Researchers have found that giving large language models (LLMs) many examples directly in the prompt can be more effective than time-consuming fine-tuning, according to a study from Carnegie Mellon and Tel Aviv University.
This "in-context learning" (ICL) approach becomes more effective as the context window of LLMs grows, allowing for hundreds or thousands of examples in prompts, especially for tasks with many possible answers.
One method for selecting examples for ICL is "retrieval," where an algorithm (BM25) chooses the most relevant examples from a large dataset for each new question.
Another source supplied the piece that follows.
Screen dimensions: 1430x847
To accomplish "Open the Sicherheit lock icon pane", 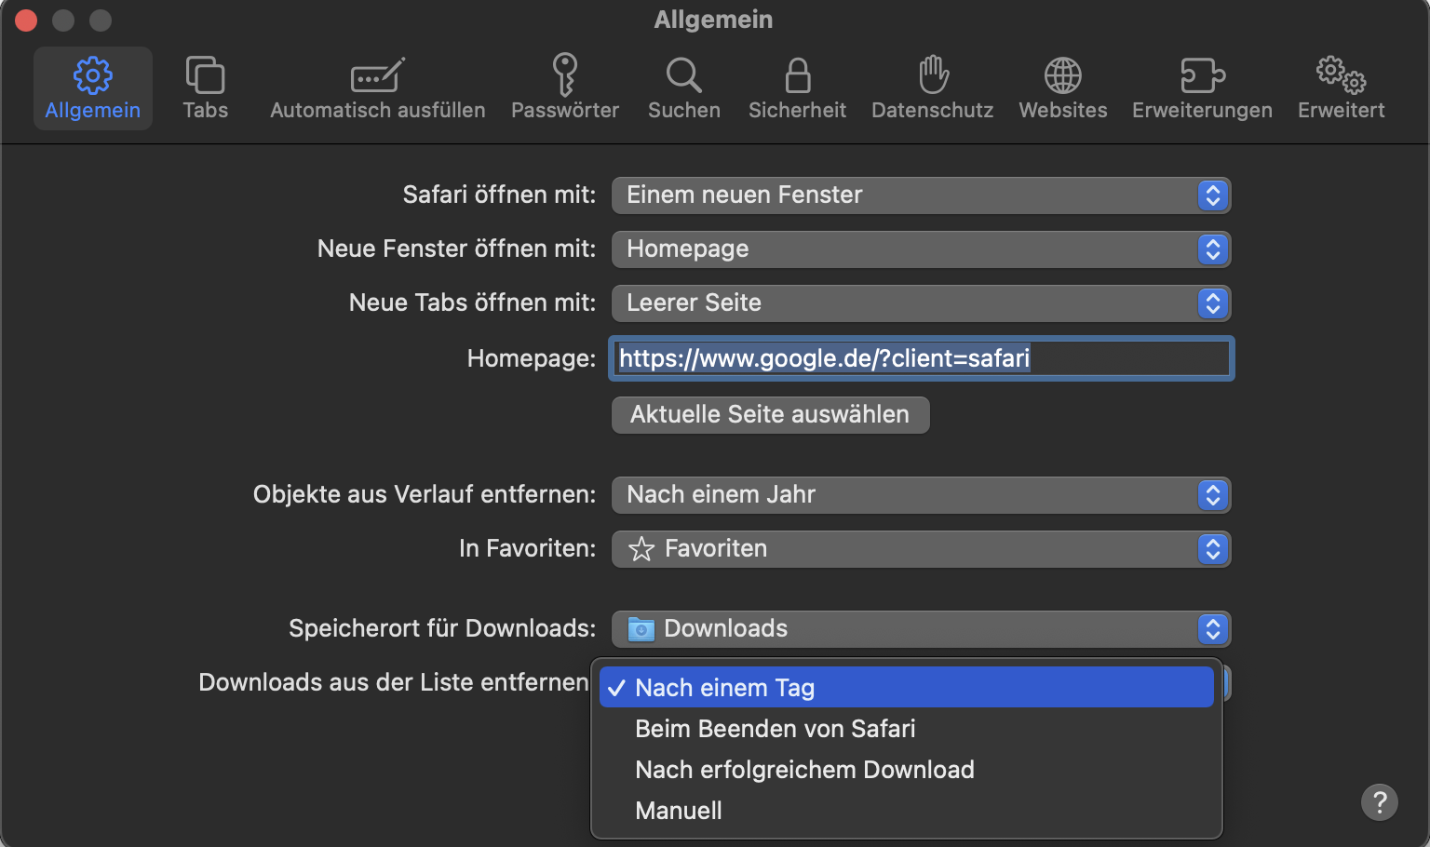I will 797,88.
This improves performance compared to random selection, particularly when using fewer examples.
However, the performance gain from retrieval diminishes with large numbers of examples, suggesting that longer prompts become more robust and individual examples or their order become less important.
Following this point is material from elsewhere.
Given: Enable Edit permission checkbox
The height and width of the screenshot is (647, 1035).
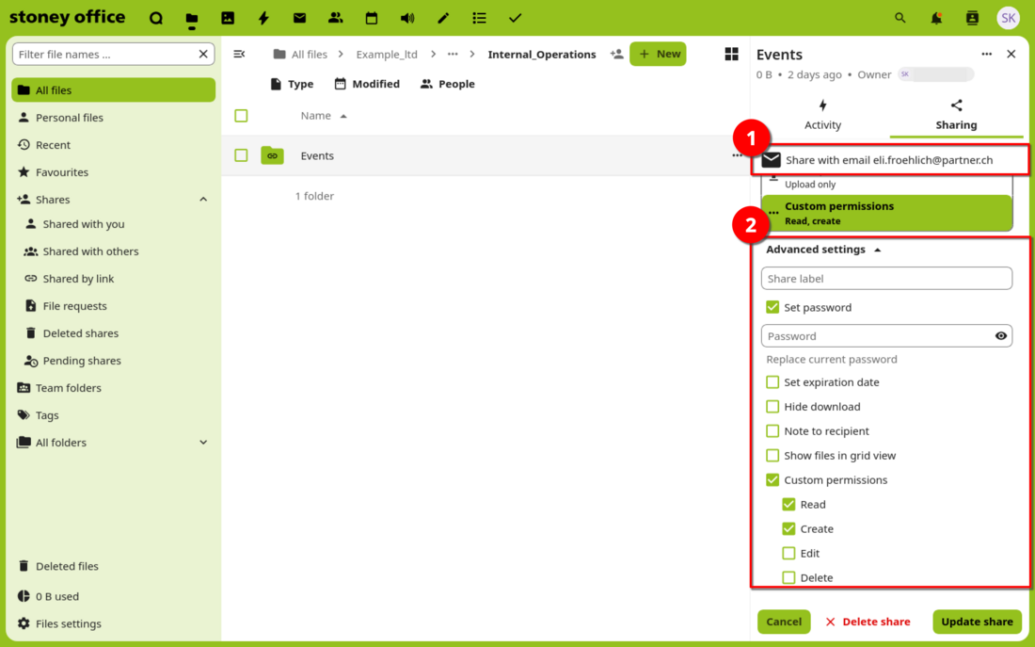Looking at the screenshot, I should 788,554.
While fine-tuning usually requires more data than ICL, it can sometimes outperform ICL with very long contexts. In some cases, ICL with long examples can be more effective and efficient than fine-tuning, even though ICL does not actually learn tasks but solves them using the examples, the researchers noted.
The experiments used special variants of the Llama-2-7B and Mistral-7B language models, which can process particularly long input text. The results suggest that ICL with many examples can be a viable alternative to retrieval and fine-tuning, especially as future models improve at handling extremely long input texts.
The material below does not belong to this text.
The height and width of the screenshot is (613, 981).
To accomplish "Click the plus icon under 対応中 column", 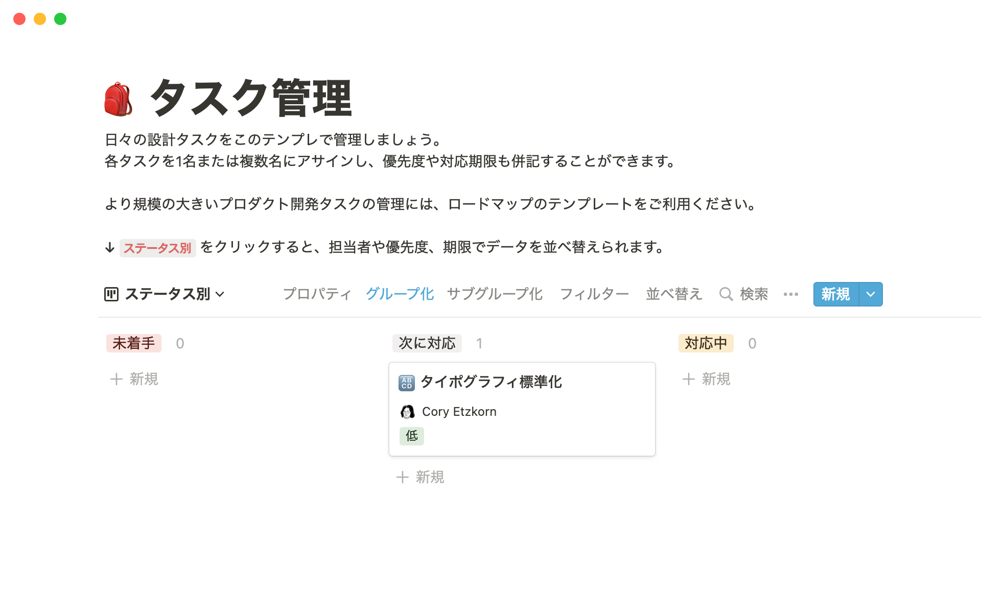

Ultimately, the choice between ICL and fine-tuning comes down to cost. Fine-tuning has a higher one-time cost, while ICL requires more computing power due to the many examples in the prompt. In some cases, it may be best to use many-shot prompts until you get a robust, reliable, high-quality result, and then use that data for fine-tuning.
While finetuning with full datasets is still a powerful option if the data vastly exceeds the context length, our results suggest that long-context ICL is an effective alternative– trading finetuning-time cost for increased inference-time compute. As the effectiveness and effiency of using very long model context lengths continues to increase, we believe long-context ICL will be a powerful tool for many tasks.
From the paper
The study confirms the results of a recent Google Deepmind study on many-shot prompts, which also showed that using hundreds to thousands of examples can significantly improve LLM results.